◆ **TASK DIRECTIONS**:
Nothing but the lines from the first line of the records below to the line holding "This screenshot has width=1308, height=786." belongs in the answer, copied exactly and without pictures.

*** Opening DATA EXCERPTS ***

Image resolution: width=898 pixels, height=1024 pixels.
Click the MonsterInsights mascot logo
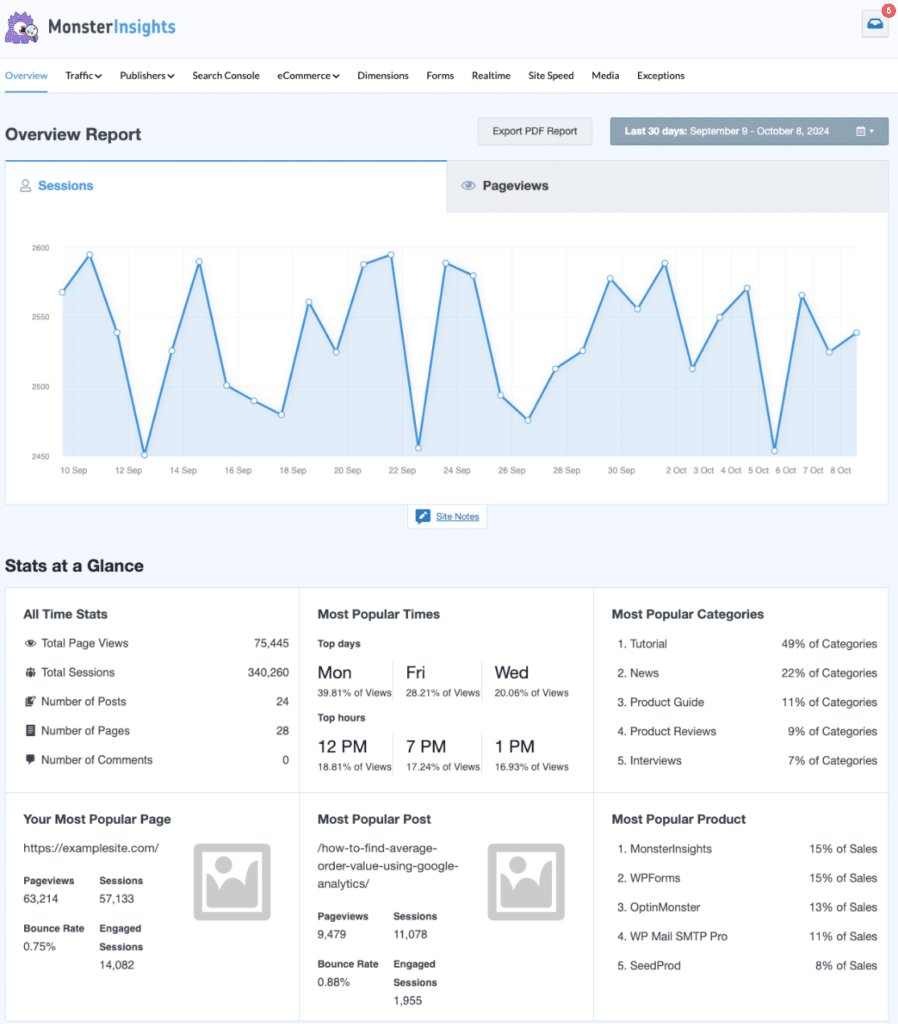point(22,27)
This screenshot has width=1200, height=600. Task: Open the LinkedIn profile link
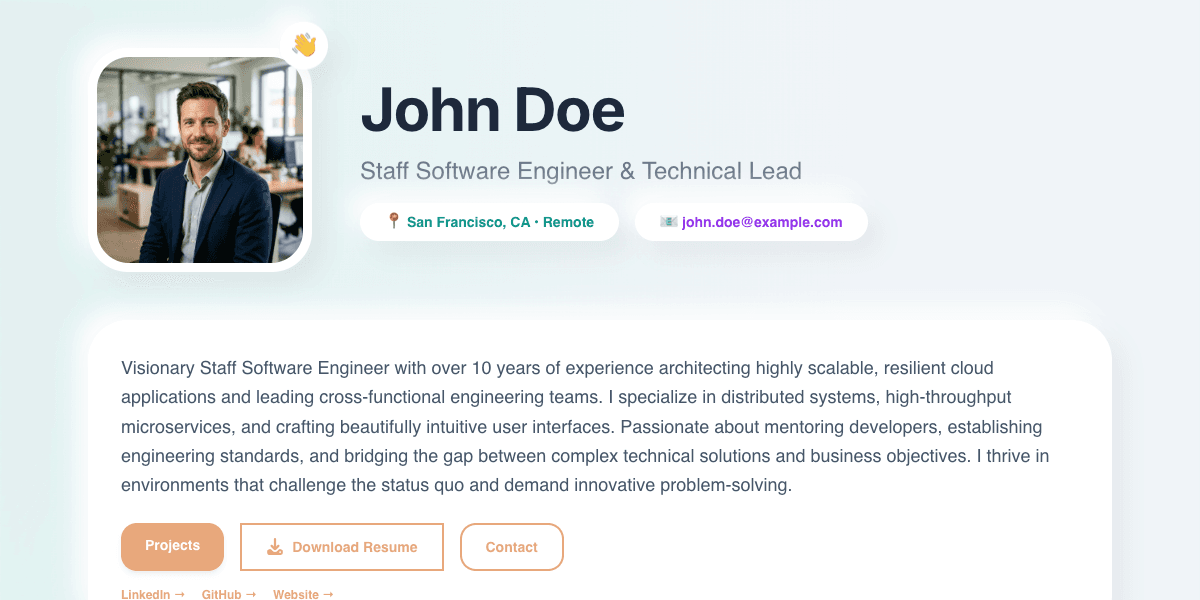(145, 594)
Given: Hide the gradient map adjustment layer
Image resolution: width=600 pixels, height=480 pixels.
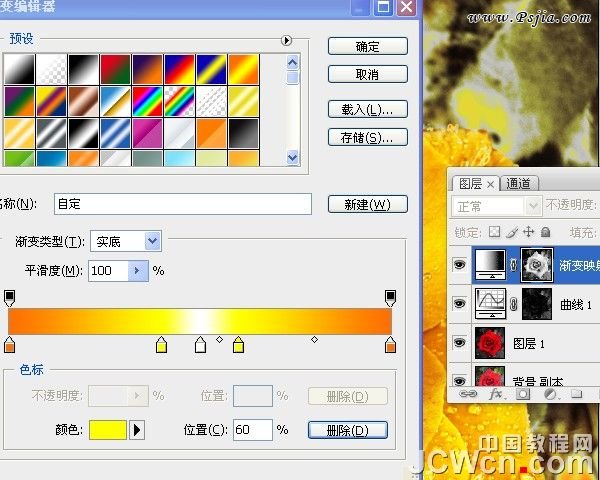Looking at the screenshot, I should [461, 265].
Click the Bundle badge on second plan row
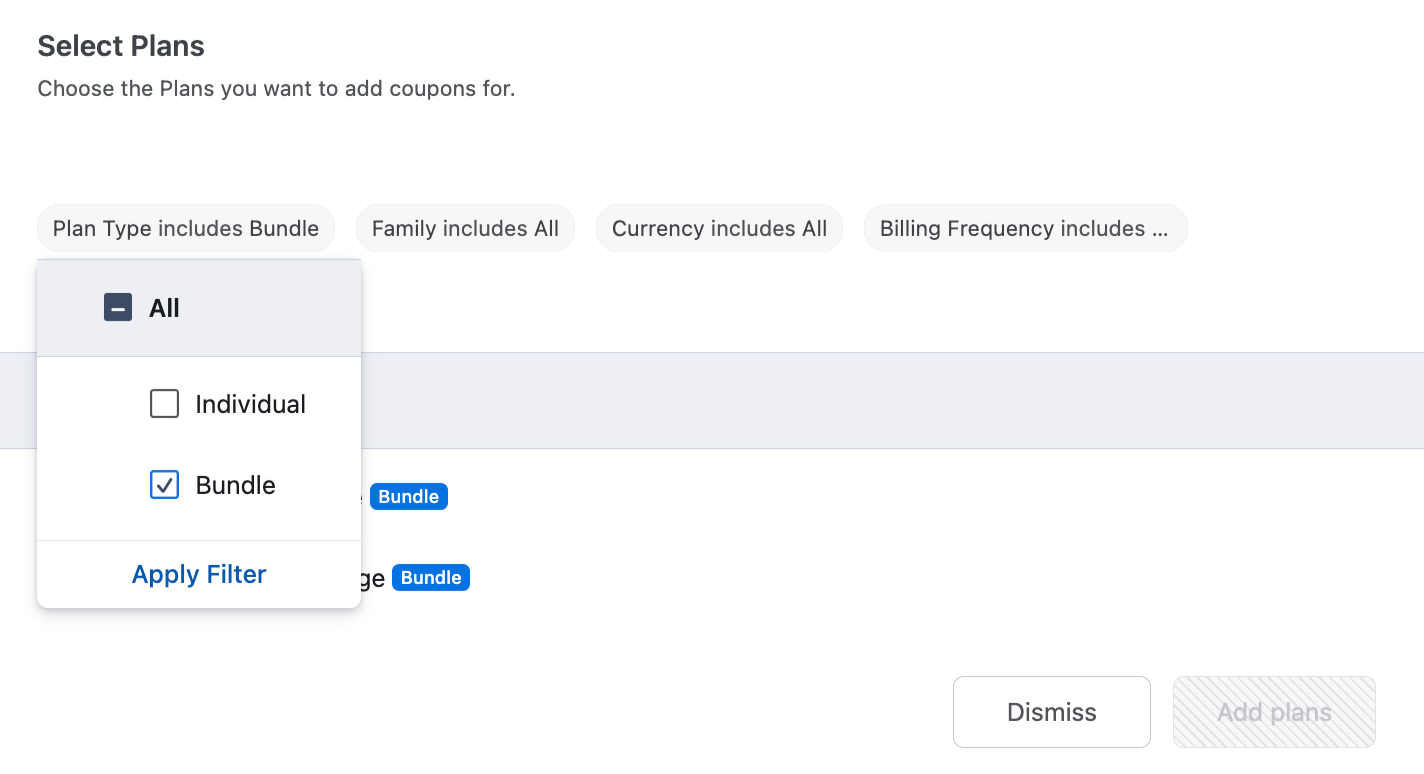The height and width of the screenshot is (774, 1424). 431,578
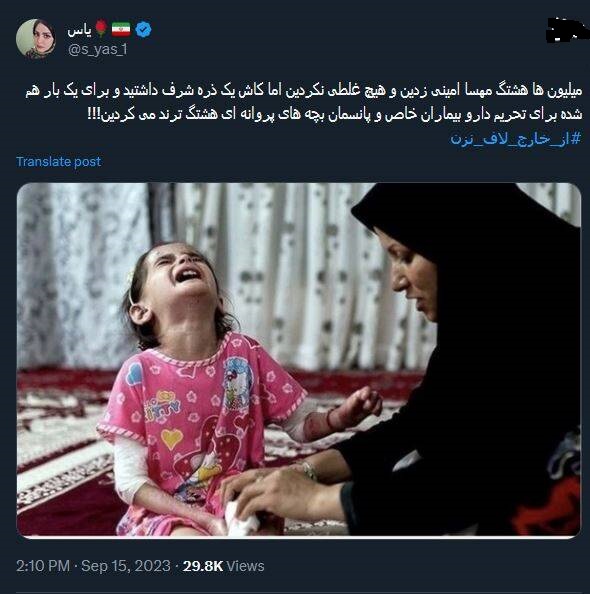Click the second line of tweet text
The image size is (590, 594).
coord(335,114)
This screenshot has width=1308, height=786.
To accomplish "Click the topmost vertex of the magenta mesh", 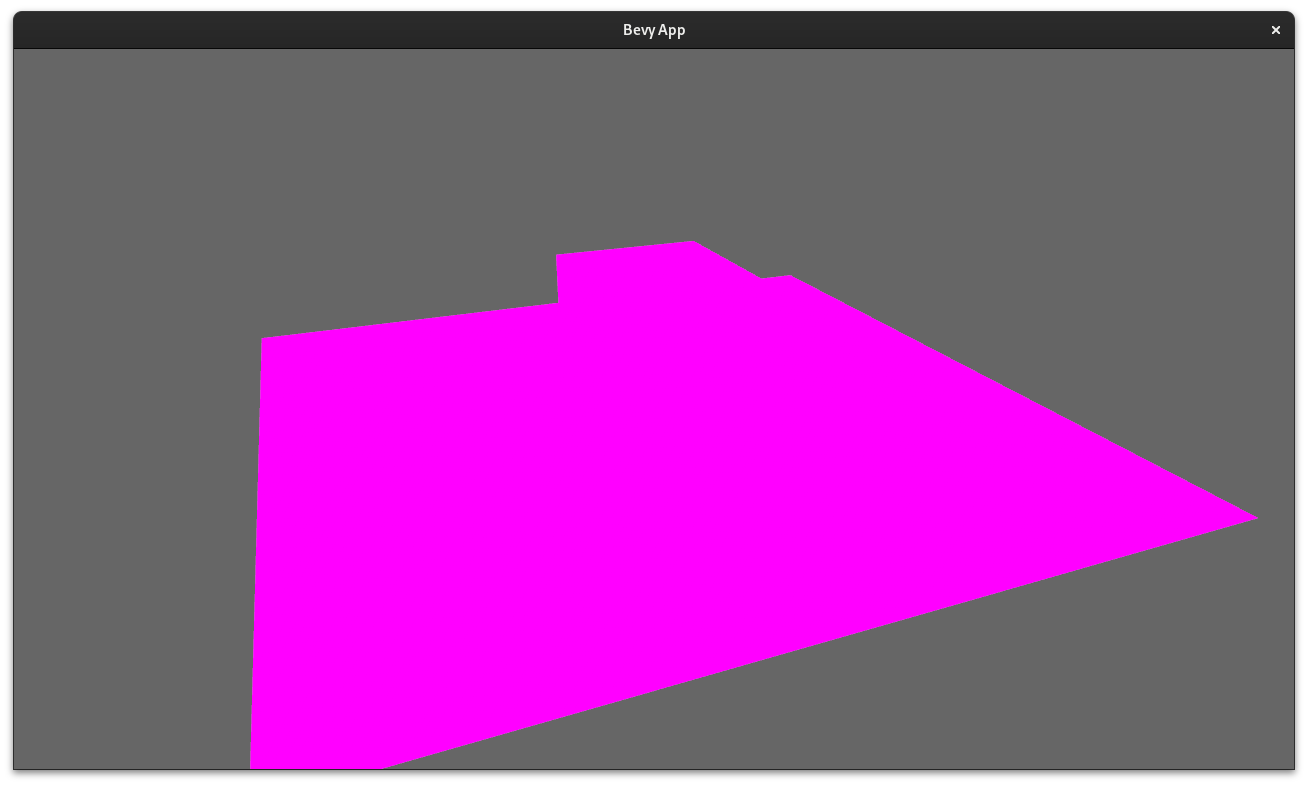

*** Closing DATA EXCERPTS ***

◆ **WRITTEN RESPONSE**:
Image resolution: width=898 pixels, height=1024 pixels.
Click the MonsterInsights mascot logo
point(22,27)
This screenshot has width=1200, height=600. Task: Open the LinkedIn profile link
(145, 594)
Given: Hide the gradient map adjustment layer
Image resolution: width=600 pixels, height=480 pixels.
Looking at the screenshot, I should [461, 265].
Click the Bundle badge on second plan row
The height and width of the screenshot is (774, 1424). 431,578
Click the second line of tweet text
The image size is (590, 594).
coord(335,114)
This screenshot has width=1308, height=786.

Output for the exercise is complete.